If Engel gets voted out in June, he’s ready to accept it. He’s shared in the past that House members are elected for two-year terms, and for him, that’s basically a two-year contract he has with voters.
“When the two years are up, I ask the voters to renew my contract,” said Engel, who has served in the House on these “two-year contracts” since 1989.
“That’s what I’m asking for now. I have confidence in the voter, I have respect for the voter.”
And for his critics who say he’s been in Washington too long?

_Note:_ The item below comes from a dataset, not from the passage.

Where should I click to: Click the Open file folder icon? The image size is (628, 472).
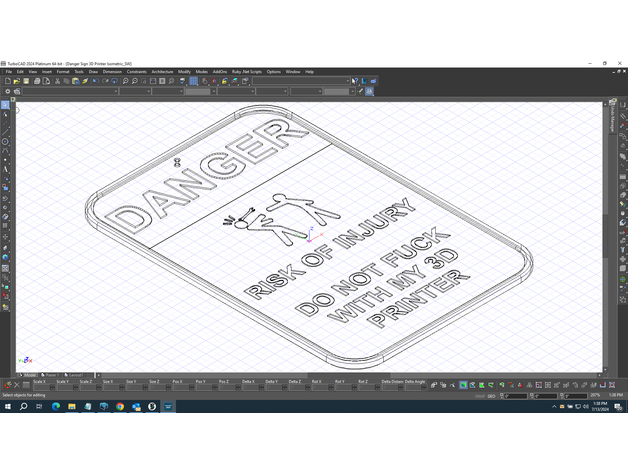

Maybe a bit like the argument levied against former Engel colleague Joe Crowley?
“People who have been elected for a while, they have more clout, because they have more committee chairs,” Engel said. “I’m at that stage now, and I’m going to enjoy every minute of it, because I want to keep helping my constituents.”
CLARIFICATION: Although U.S. Rep. Engel did not answer questions directly from the audience, those who registered to attend the online chat were offered an opportunity to submit questions. After the story's publication, Assemblyman Jeffrey Dinowitz's office provided a registration spreadsheet for the conversation which reflected 21 verbatim questions from 76 registrants.
When compared to a recording of the event maintained by The Press, it appeared that while Dinowitz may have been influenced by the submitted questions, he significantly rewrote the questions — sometimes introducing his own commentary — that in many cases did not reflect the tone of the questions as they were originally presented. That was evidenced specifically by questions regarding Engel's decision to remain near Washington and not in his district throughout the course of the pandemic. Dinowitz's office has requested we not publish the original two questions as written — even though the identities of those asking the questions were not shared — because they had not sought permission to release those questions to the media for publication.
In his question to Engel, Dinowitz stated that "I noticed that the other day there was a story — and then somebody asked the question about this — this story in some publication that says that you've been in the Washington area, and you haven't been in the district. So I'm just curious ... I don't know how you're going to win on that, because if you're in your district, people complain you're not in the capital. If you're not in the capital, some people — to their own political advantage — will say you're not in the district. But what's your reaction to that issue that you were criticized for being in the Washington area?"